We also got some really good performances from the Millicent Simmons and Noah Jupe who played the two kids. The cast for this movie is really small, so these two had to deliver and they did. The typical gender roles are inverted too, with Simmons taking on a big brother type role as the family’s oldest girl. Jupe played scared pretty well, but his character wasn’t as flushed out was generally less important to the plot than his sister. She has a really big screen presence and a strong personality that was dominant at times, maybe due to her unique look, but her character was the heart and soul. She was very emotional, carrying a lot of bag for a young girl, but it gave her much more depth and richness as a member of this family. I expect that both of these young actors will get a bunch of offers after navigating such a tricky world.
Jeffrey Beercroft’s production design and Heather Loeffler’s set design breathed a lot of life and character into this project. It’s only an hour and a half, so conveying a fair amount of information about the plot was important. Thanks to these two, we learn a lot about the current state of the world and the lives of the characters we are watching. It was a very stripped down, simple life in the face of a world that has collapsed at the hands of these creatures. Bringing all those elements to life on screen was Charlotte Bruus Christensen. She had worked with Blunt before on Girl on the Train and recently done the cinematography for Academy Award nominated films Fences and Molly’s Game. Christensen showed off a good eye with some fantastic wide, establishing shots of the landscape which crafted a lot of silent backstory. She still utilized really good close-ups that captured critical moments in the script.
When I first saw the trailers for this film, the concept and the cast is what sold me.
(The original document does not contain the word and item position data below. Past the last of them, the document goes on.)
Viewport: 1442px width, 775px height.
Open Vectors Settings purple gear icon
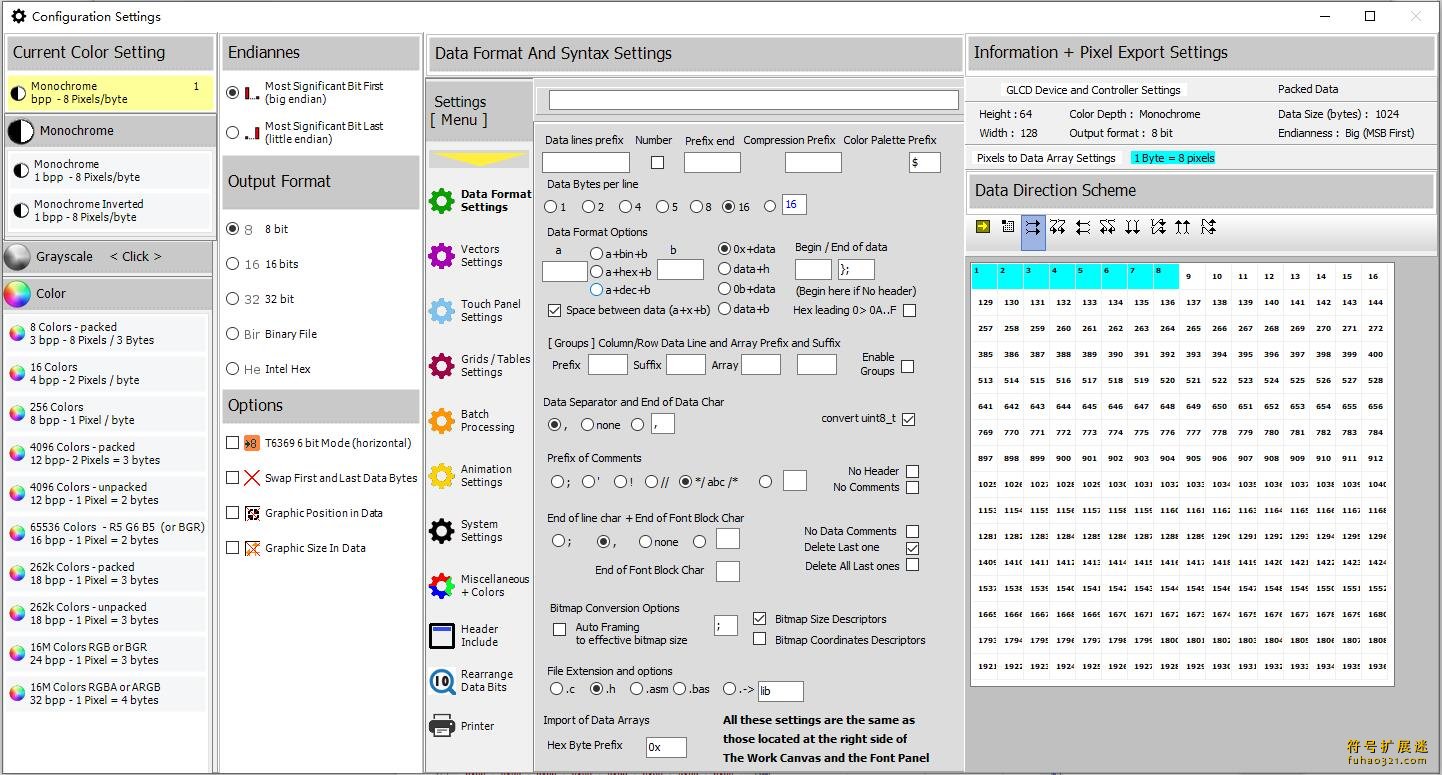pyautogui.click(x=441, y=256)
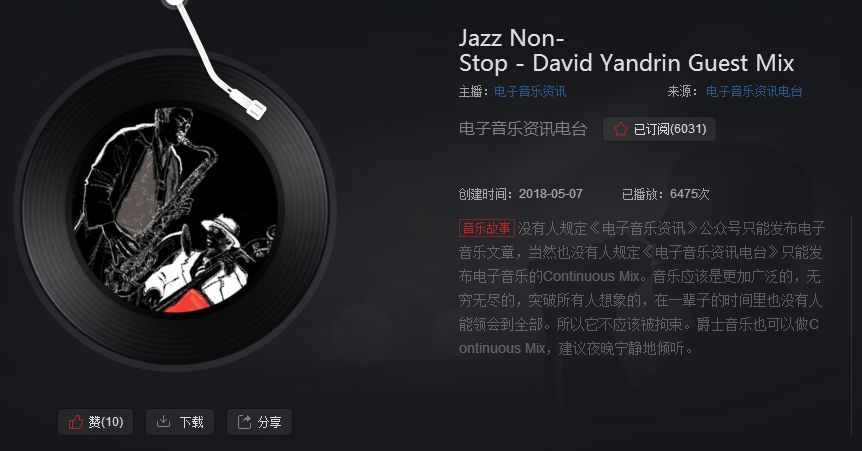
Task: Click the 创建时间 2018-05-07 date text
Action: 521,194
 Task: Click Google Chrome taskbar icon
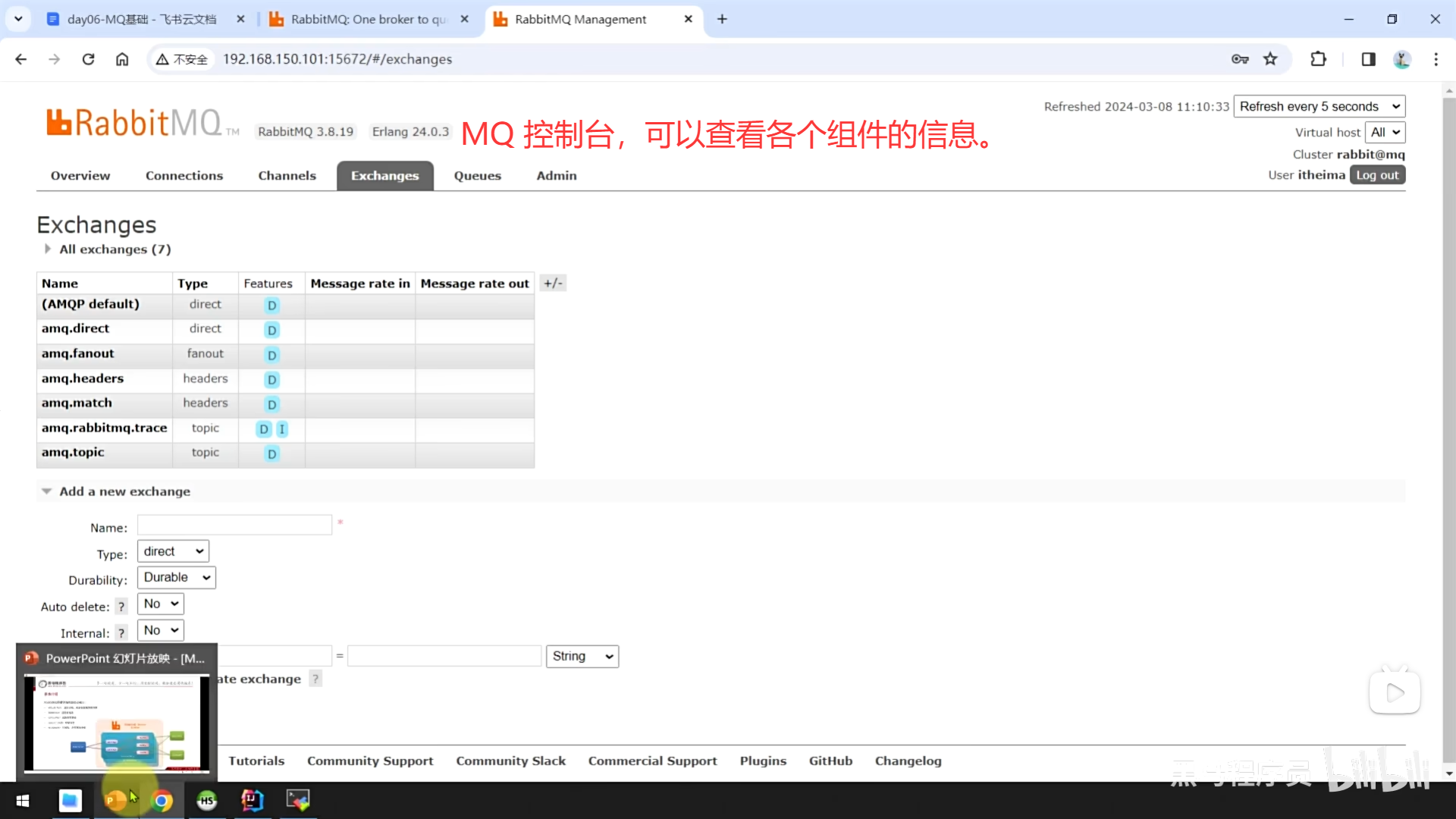[162, 801]
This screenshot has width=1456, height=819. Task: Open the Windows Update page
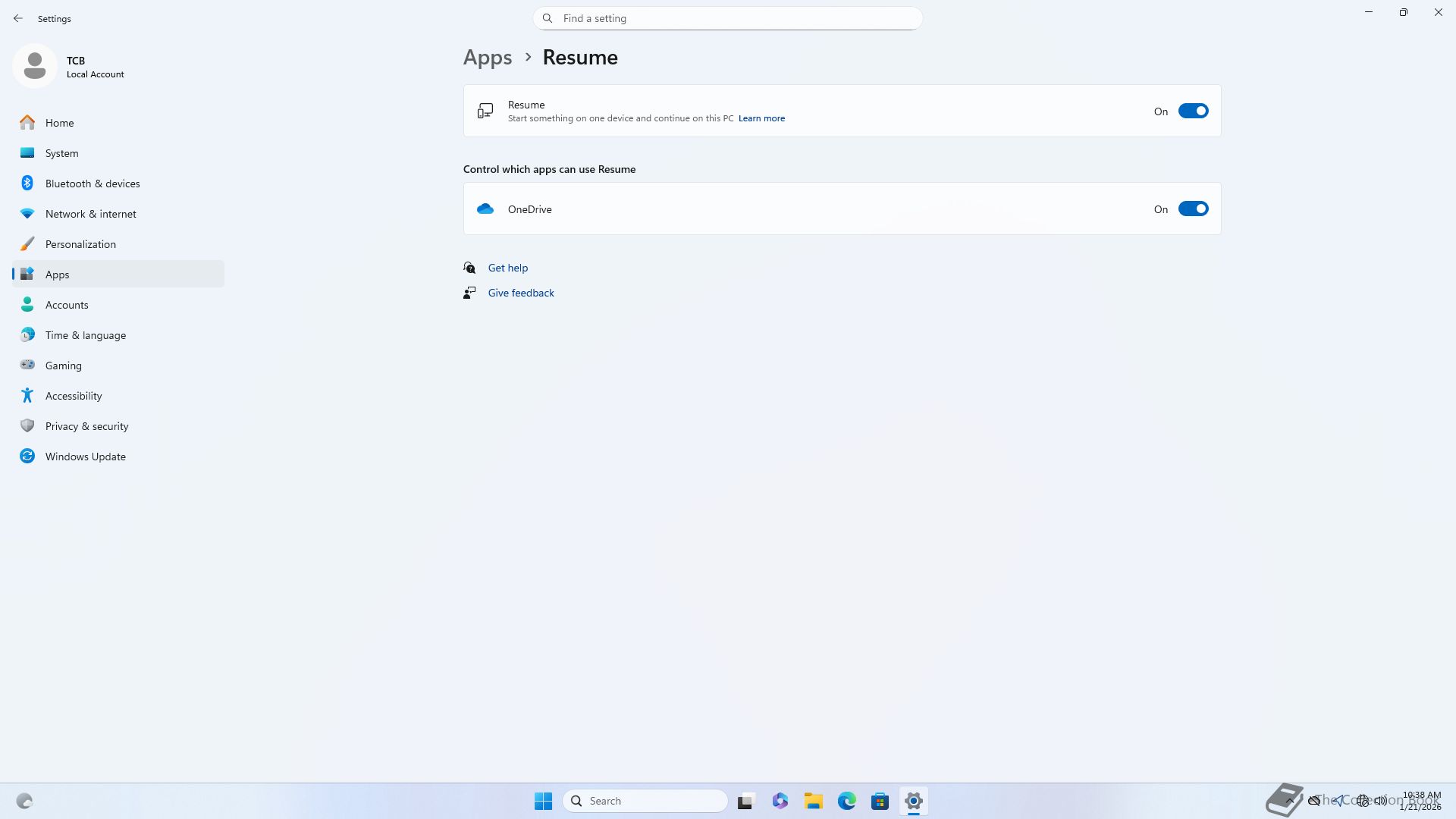pos(85,457)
I had faith. However, I’ve been disappointed repeatedly by contemporary horror cinema so I wasn’t getting my hopes up. As a complete work, this is one of the better films so far this year. I’ve seen it twice and really enjoyed it both times. While it may fall within the horror genre based on a couple of elements, the psychological and emotional strengths of the film are definitely what gets it across. That is what has resonated with audiences, not the monsters. Every now and then, people deserve to have their faith rewarded.
Recommendation: If you weren’t among the first wave of people who saw this movie on opening weekend, go check it out. Word of mouth has probably reached you by now. For a horror movie, it’s not incredibly violent or graphic, but it’s still heavy. Maybe not the first choice for a family outing, but not entirely off the table.